Namiastką wspólnych zajęć pozostały w niektórych klubach wideotreningi, ale też w ograniczonym zakresie (w Pogoni np. taką formę miały zajęcia rehabilitujących się piłkarzy, żeby trener przygotowania fizycznego mógł patrzeć, czy dokładnie wykonują ćwiczenia i je korygować). W niektórych klubach, np. w Rakowie Częstochowa, do treningów kondycyjnych w domach doszły też zajęcia teoretyczne, z taktyki. A teraz wiele klubów Ekstraklasy postanowiło już zakończyć utrzymywanie fikcji, czyli gotowości do tego, że mecze mogą wrócić z dnia na dzień.

Zobacz wideo

- Za nami trzy bardzo trudne dla piłkarzy tygodnie. Czas, kiedy były obciążone nie tylko mięśnie, mocnymi treningami indywidualnymi, ale też głowy. Niepewność, zmiany decyzji z dnia na dzień, czekanie. Gdy rząd zaostrzył reguły, chłopcy nam psychicznie oklapli i musieliśmy zareagować. Dlatego zdecydowaliśmy, że do 19 kwietnia piłkarze mają wolne, mogą się rozjechać do domów, odświeżyć głowy - mówi Sport.pl dyrektor sportowy Pogoni Szczecin Dariusz Adamczuk.
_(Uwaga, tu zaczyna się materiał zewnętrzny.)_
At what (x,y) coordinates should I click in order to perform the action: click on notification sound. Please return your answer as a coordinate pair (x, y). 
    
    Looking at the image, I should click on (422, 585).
Do Niemiec wyjechał na święta trener Kosta Runjaić, wyjechało też z Polski pięciu zagranicznych zawodników, w tym wspomniany Paweł Cibicki. Piłkarze zabrali ze sobą sprzęt do domowych treningów, bo to ma być czas zmniejszonych obciążeń, a nie całkowicie wolny od zajęć. - My też na początku tygodnia daliśmy piłkarzom dwa tygodnie wolnego na oczyszczenie głów. To w pewnym sensie skoordynowana akcja klubów. Była pewna sugestia z góry, żeby tak zrobić - mówi właściciel Rakowa Częstochowa Michał Świerczewski.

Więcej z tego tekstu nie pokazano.